## What the exercise asks
Return the entries below exactly as written.

Data records

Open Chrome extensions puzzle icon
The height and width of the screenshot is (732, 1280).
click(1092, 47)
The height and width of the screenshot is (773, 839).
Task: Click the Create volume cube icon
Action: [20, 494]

## Result of the task
Open Chrome extensions puzzle icon
The height and width of the screenshot is (732, 1280).
click(1092, 47)
The height and width of the screenshot is (773, 839).
Task: Click the Create volume cube icon
Action: [20, 494]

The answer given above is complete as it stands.